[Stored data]
________________

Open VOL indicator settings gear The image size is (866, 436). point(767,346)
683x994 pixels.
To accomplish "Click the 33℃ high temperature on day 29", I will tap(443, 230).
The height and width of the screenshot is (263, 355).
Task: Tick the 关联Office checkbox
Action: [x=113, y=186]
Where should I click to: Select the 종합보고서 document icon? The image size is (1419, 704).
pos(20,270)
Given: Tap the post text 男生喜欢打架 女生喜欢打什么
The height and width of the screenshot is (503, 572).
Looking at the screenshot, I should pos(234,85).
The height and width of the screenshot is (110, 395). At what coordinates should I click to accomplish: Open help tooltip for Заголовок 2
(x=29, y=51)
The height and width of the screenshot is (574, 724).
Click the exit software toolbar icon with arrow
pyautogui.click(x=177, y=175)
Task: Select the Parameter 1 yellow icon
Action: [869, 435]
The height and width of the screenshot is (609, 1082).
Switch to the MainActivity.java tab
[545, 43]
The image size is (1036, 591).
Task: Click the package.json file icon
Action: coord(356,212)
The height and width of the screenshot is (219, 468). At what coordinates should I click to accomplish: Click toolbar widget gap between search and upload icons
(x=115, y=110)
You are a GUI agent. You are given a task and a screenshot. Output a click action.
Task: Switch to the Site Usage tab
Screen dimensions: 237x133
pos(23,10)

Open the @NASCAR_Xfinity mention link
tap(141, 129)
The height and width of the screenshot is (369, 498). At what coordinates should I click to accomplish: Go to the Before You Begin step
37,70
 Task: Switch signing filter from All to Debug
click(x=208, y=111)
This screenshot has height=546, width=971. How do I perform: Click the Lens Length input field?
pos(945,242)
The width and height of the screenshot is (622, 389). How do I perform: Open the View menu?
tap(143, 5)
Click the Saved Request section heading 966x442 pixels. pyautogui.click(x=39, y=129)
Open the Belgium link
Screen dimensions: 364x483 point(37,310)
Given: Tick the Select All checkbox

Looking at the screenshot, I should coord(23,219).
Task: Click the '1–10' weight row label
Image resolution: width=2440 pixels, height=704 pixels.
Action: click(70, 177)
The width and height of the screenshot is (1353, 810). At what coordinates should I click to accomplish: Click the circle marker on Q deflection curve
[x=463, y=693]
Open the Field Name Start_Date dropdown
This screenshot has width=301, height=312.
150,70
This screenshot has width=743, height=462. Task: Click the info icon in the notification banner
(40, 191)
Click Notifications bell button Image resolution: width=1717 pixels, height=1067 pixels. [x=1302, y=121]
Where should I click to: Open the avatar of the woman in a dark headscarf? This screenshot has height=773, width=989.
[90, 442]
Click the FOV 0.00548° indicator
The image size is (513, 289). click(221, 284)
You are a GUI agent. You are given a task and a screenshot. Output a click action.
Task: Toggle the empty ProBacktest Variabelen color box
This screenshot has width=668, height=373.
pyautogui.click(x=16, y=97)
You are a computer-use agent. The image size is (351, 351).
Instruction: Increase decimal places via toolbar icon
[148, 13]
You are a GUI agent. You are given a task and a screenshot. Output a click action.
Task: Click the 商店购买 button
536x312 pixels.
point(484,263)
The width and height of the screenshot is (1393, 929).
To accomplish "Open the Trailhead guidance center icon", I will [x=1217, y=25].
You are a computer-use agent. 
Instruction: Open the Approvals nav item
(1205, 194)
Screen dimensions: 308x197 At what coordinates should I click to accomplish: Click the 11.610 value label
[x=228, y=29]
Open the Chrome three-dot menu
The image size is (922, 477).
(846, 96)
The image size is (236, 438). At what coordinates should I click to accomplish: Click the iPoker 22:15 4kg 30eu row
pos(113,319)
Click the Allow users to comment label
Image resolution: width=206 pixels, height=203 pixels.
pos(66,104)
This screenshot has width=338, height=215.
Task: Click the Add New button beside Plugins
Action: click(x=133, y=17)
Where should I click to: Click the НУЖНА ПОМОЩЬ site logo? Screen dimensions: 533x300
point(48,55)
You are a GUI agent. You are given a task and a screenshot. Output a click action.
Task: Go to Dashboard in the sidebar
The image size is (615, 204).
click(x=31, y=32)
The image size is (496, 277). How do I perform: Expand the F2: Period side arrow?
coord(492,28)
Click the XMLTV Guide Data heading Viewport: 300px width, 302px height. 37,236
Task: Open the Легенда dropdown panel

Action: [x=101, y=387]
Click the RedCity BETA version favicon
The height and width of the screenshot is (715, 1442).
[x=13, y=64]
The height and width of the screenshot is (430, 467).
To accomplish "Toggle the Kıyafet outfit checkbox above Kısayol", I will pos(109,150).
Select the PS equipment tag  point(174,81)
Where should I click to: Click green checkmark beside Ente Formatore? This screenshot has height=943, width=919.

________________

Pull out each line of the material that contains the word "Toggle". Case counts.

EXERCISE ANSWER →
Task: Toggle the empty ProBacktest Variabelen color box
To accomplish "Toggle the Kıyafet outfit checkbox above Kısayol", I will pos(109,150).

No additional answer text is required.